Baron was a supporter of Arnold Leese and attempted, with other Leese supporters in 1948, to establish a new group called the National Workers Party, with Baron as nominal leader. The group however foundered, due largely to the internal struggles between Baron and another leading member Tony Gittens. The two also struggled for control of The Britons, Baron acting as secretary of the group from 1949 to 1951, when he left the group and Gittens took over. Leese sided with Gittens and broke off his relationship with Baron.

Baron subsequently became close to Peter Huxley-Blythe and the two established NATINFORM in the early 1950s. The pair soon quarrelled, with Huxley-Blythe attacking Baron as a Nazi, and both Baron and his closest ally, Karl Smets (head of a German branch of NATINFORM) were expelled from the group. However they established their own version of NATINFORM and it soon became the more important of the two claimant to the name. During the 1950s Baron co-operated closely with South African far-right leader Oswald Pirow after Pirow ended his earlier relationship with Oswald Mosley.

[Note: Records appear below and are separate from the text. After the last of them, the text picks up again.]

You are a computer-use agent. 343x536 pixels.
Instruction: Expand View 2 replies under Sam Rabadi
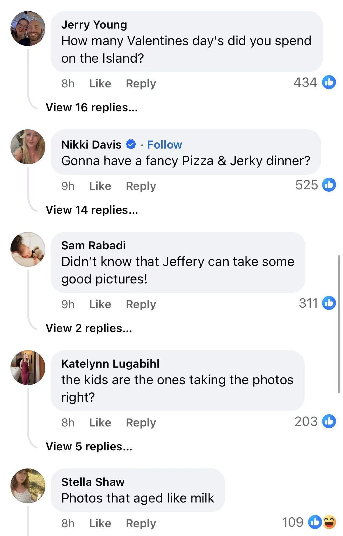pyautogui.click(x=89, y=328)
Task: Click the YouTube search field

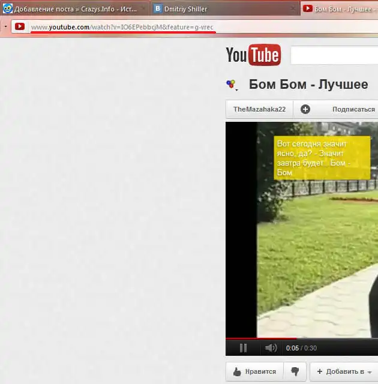Action: pyautogui.click(x=334, y=56)
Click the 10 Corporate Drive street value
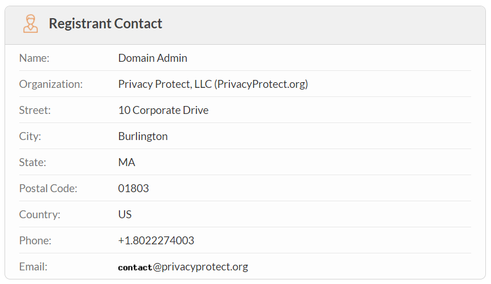491x284 pixels. [x=163, y=111]
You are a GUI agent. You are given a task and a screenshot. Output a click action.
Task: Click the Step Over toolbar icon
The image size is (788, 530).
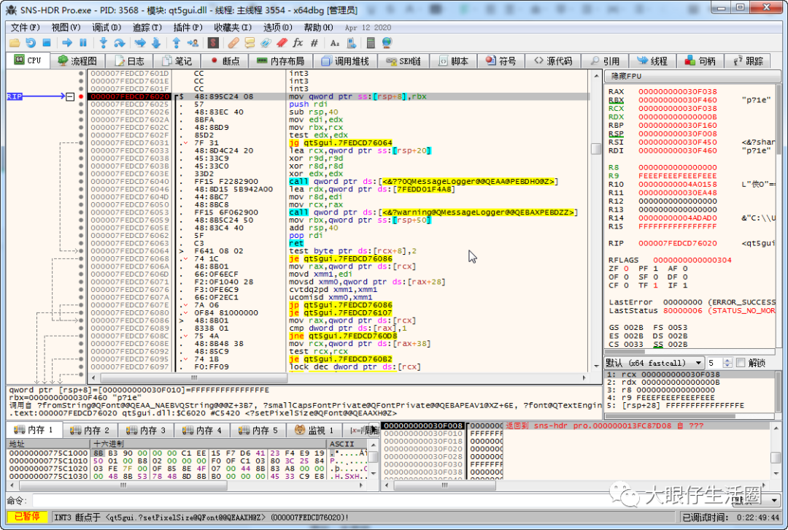[120, 43]
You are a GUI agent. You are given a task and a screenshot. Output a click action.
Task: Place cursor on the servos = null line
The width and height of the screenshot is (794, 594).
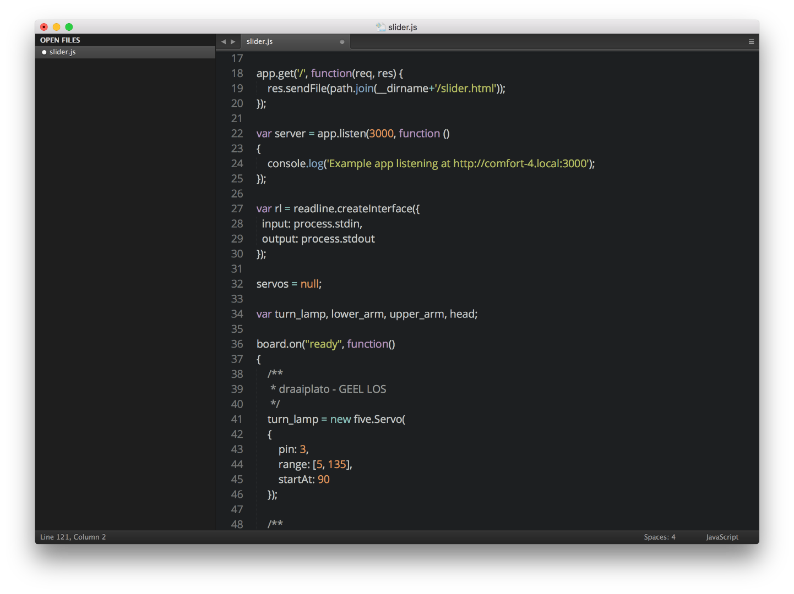pyautogui.click(x=289, y=284)
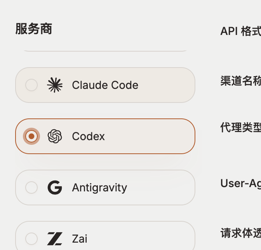
Task: Click the 代理类型 field label
Action: [x=241, y=127]
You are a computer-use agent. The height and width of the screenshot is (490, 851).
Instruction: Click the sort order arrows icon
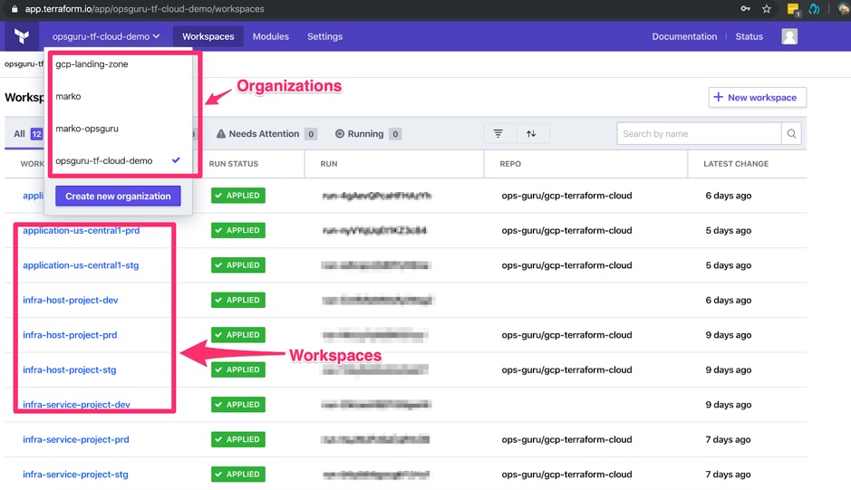(x=531, y=134)
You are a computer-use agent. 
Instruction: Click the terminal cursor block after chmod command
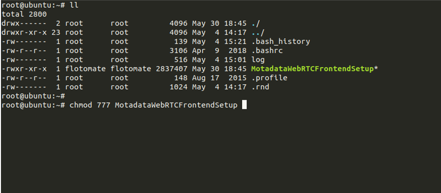pyautogui.click(x=244, y=105)
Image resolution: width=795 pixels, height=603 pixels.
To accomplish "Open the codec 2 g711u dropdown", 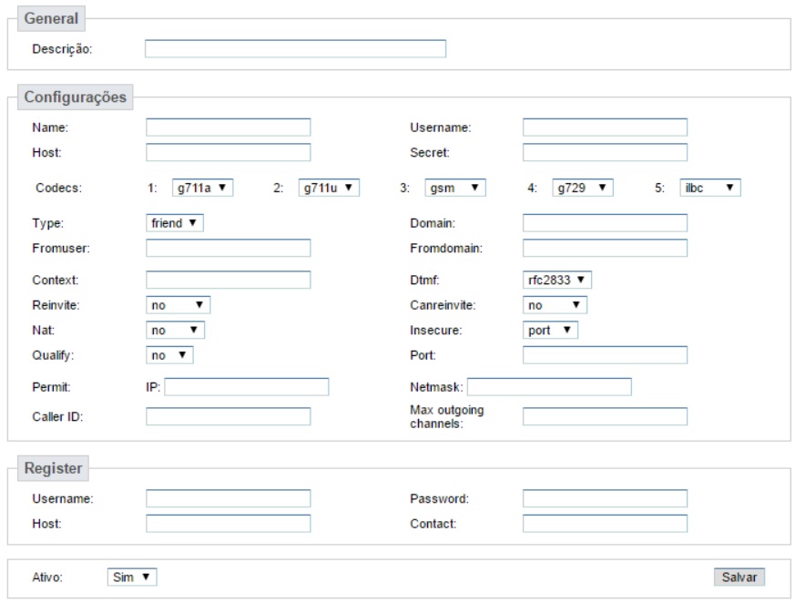I will 329,188.
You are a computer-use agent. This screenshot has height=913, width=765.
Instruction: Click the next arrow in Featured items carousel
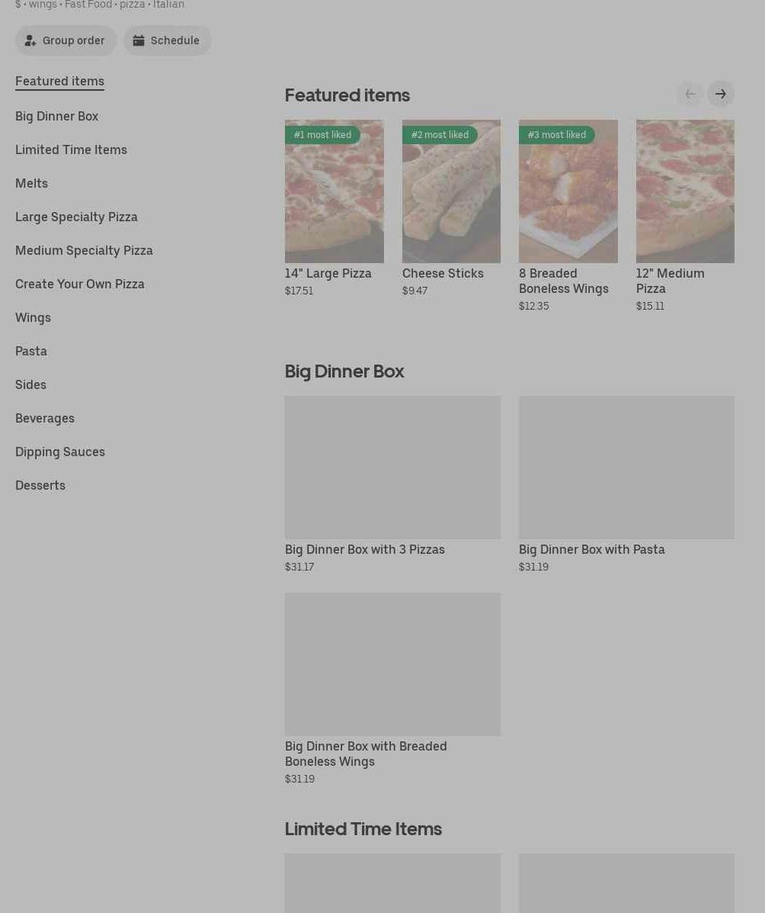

In the 1960s and 1970s Baron ran the East Anglian Forum in Ipswich. He produced monthly bulletins about various issues, including opposition to abortions or not joining the Common Market, as well as support for South Africa and the apartheid government. His main focus was largely supporting Ian Smith's government in Rhodesia. He also supported Dr David Brown who ran for parliament for the National Democratic Party in Ipswich. Baron held large public meetings and was a supporter of Enoch Powell.

==Bibliography==
- Coogan, Kevin (1999). "Dreamer of the Day: Francis Parker Yockey and the Postwar Fascist International"
- Graham Macklin, Very Deeply Dyed in Black - Sir Oswald Mosley and the Resurrection of British Fascism after 1945, (IB Tauris, 2007)
- Dave Renton, Fascism, Anti-Fascism and Britain in the 1940s (Palgrave Macmillan, 2000, ISBN 0-312-22501-6).
- Kurt P. Tauber, Beyond Eagle and Swastika: German Nationalism Since 1945 (Wesleyan University Press, 1967).
- Nick Toczek, Haters, Baiters and Would-Be Dictators: Anti-Semitism and the UK Far Right, Routledge, 2015
- Kevin Coogan, "Lost Imperium: the European Liberation Front (1949-54)" in Patterns of Prejudice Volume 36, Number 3, July 1, 2002, p. 20 (Publisher: Routledge, part of the Taylor & Francis Group, ISSN 0031-322X).